It’s not difficult to imagine a world where artificial intelligence (AI) -enabled systems operate our world’s power plants, solar and otherwise. Although the time when AI runs generation facilities may be a bit farther down the road, the increasing application of machine learning, automated data analysis and the Industrial Internet of Things (IIoT) has begun to make a profound difference in several business sectors—including energy generation. Where in the past we seemed to be drowning in a sea of data without meaningful insights, these tools have started to create information-rich environments, allowing us to make better decisions and putting us on the path toward greater efficiency, control, uptime and profitability.
There is a plethora of opportunities provided by big data, machine learning and IIoT technology to drive new levels of performance, efficiency and cost savings. Digital asset management and operations are very much part of this narrative. It’s time to redefine asset management and operations by creating value through data connectivity and analytics, focusing on how data can help solar and storage asset owners, maintenance teams and operators in optimizing their plant performance, reducing their downtimes and maximizing their financial returns.
Predictive analytics and automated root cause analysis (RCA) are two of the most powerful machine learning techniques that can enhance digital asset management. As the amount of data grows and becomes more diverse, tools such as regression modeling can be used to perform predictive analytics to analyze the relationship between variables in the field and to find patterns in these large data sets, with the goal of predicting future events. Automated RCA uses techniques such as supervised learning algorithms to identify why a particular component or system has experienced an issue in the field.
The value of predictive analytics in digital asset management lies in the ability to predict impending issues with ample look-ahead time. This is critical because it provides huge cost savings not only by reducing any potential production downtime but also by enabling an efficient process for proactive corrective maintenance. At NEXTracker, with all the digitized asset information at our fingertips, we can scrape and analyze data from more than 400,000 sensor-embedded, Internet-connected tracker systems worldwide.
We can detect and manage issues remotely and react even before our customers report it. By gathering historical sensor data such as tracker angles, motor currents, weather-related data and other inputs, we can capture information about specific field issues, including component- and site-level concerns.
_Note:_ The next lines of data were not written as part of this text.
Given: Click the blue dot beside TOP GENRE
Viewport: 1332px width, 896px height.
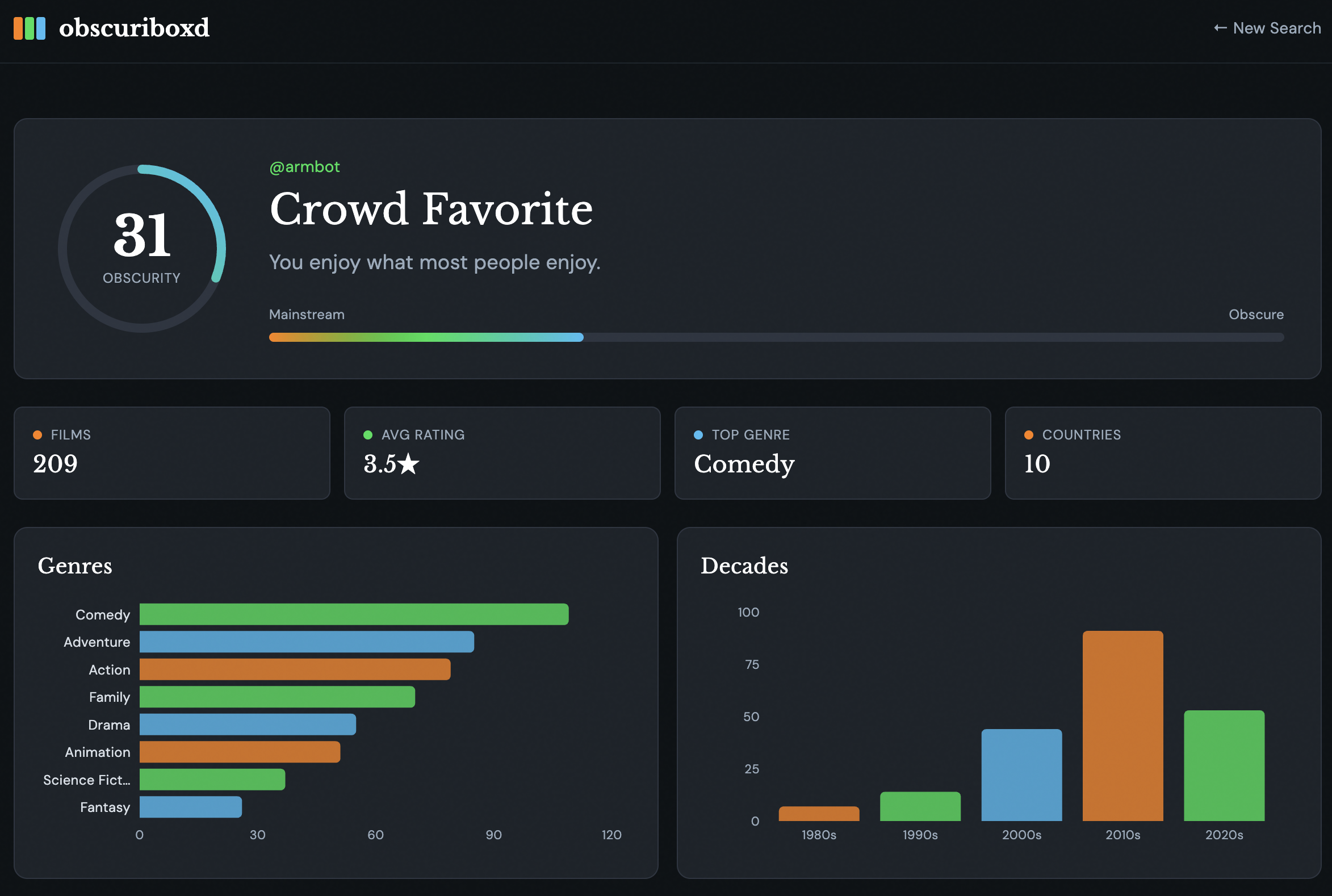Looking at the screenshot, I should click(x=698, y=435).
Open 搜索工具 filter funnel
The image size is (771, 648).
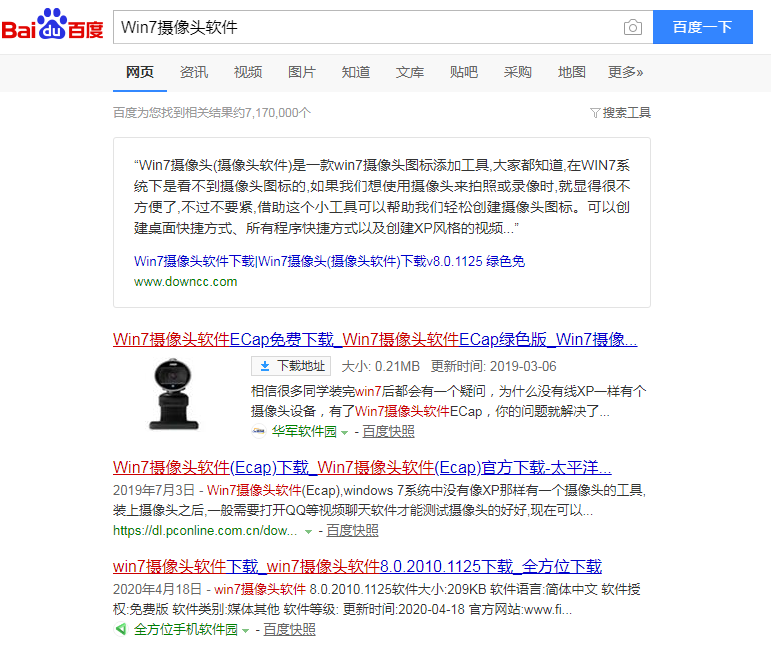tap(620, 113)
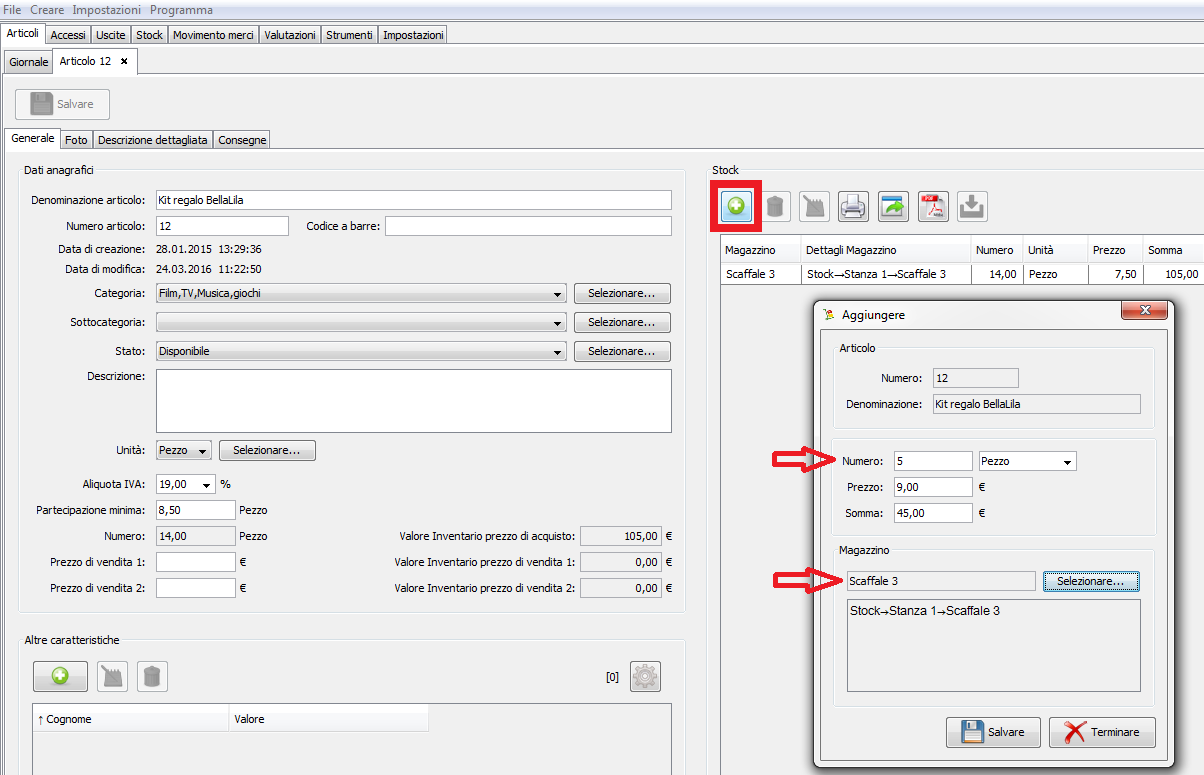Click the green add stock icon
This screenshot has width=1204, height=775.
(x=736, y=206)
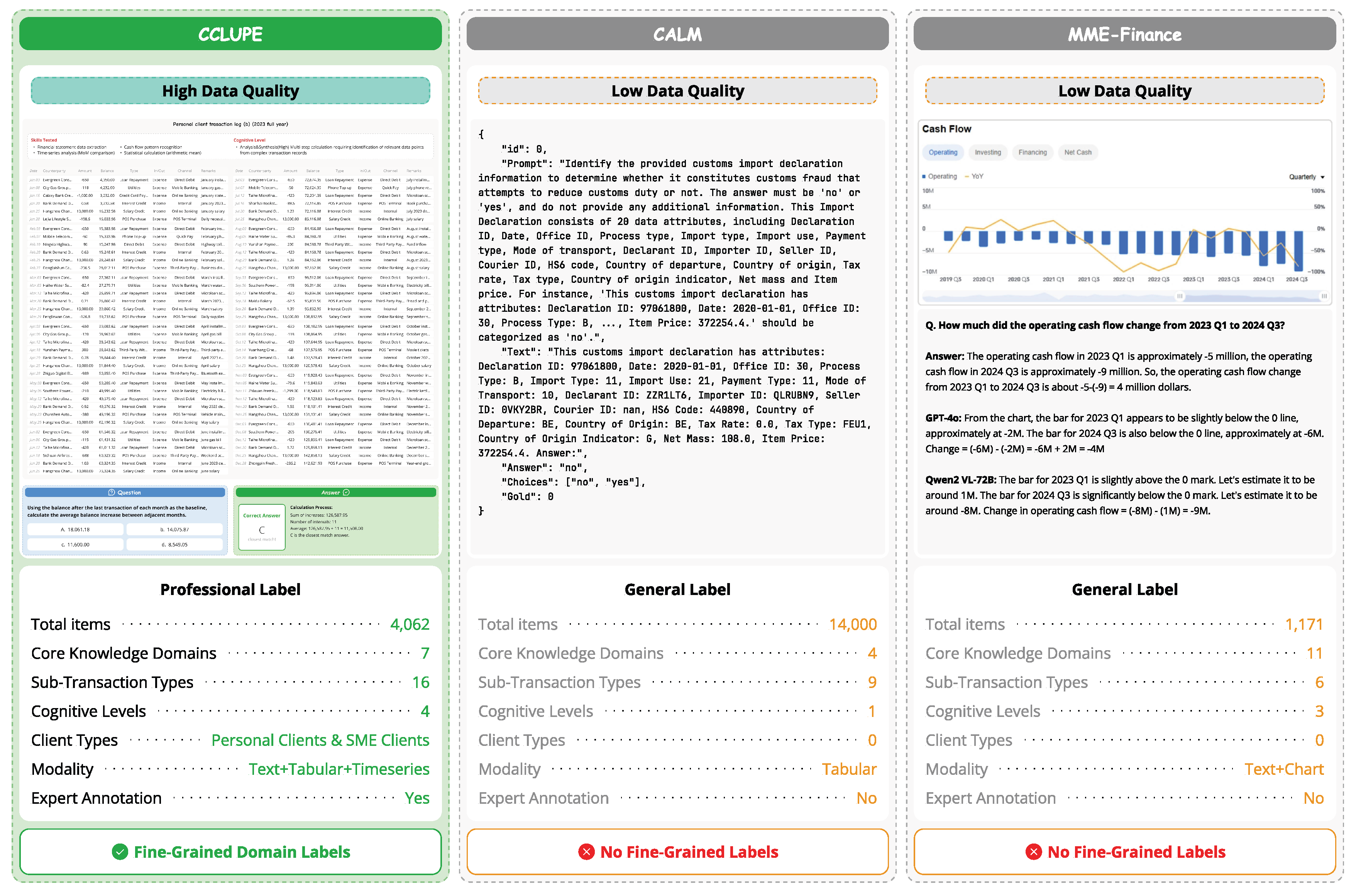Click the Correct Answer C box
Viewport: 1356px width, 896px height.
coord(262,527)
The ability to run such predictive analytics in detecting and identifying field issues before they occur strikes a balance that optimizes maintenance and drives down costs.
When it comes to root cause analysis for equipment issues, many manufacturers have traditionally relied on onsite expert knowledge. Thanks to significant advances in data analytics and machine learning, root cause analysis can be performed using automated methods. The value of automated RCA translates into spending less time figuring out the problem and more time spent on actually fixing and—importantly—predicting it and dealing with it proactively.
Automated RCA benefits from the ability to analyze incoming sensor-data from field equipment and performing a time-series analysis of this data. Trends and data signatures associated with regular healthy operating conditions as well as anomalous conditions can be identified. A repository of such data signatures can be systematically built up for different anomalies that can then be used for automated RCA whenever a field issue is encountered. Eventually, work orders will be created automatically by the software to resolve any such issues.
As an example of application of these aforementioned machine learning techniques and advanced data analytics, let’s consider the scenario where there are field issues from installation variances within these tracker systems. While many EPC firms do stellar work, the quality and consistency of as-built conditions does vary significantly from site to site and around the world. Using the data garnered from aerial inspection on such factors as tracker pier height as well as tracker angles and motor currents drawn to move the trackers, contractors and asset owners can address the impacts of variabilities during and after the construction process—and minimize them in the future.
The ultimate goal will be to fully automate solar and storage asset management and operations based on accurate forecasting and planning, where a digital twin of a healthy functioning asset will be used as a blueprint to compare with real-time performance and to automatically detect anomalies and flag unhealthy trends—and reduce downtime to a bare minimum. One day in the not-too-distant future, these ever-smarter, data-connected systems will incorporate neural networks and deep learning capabilities—the building blocks of true AI.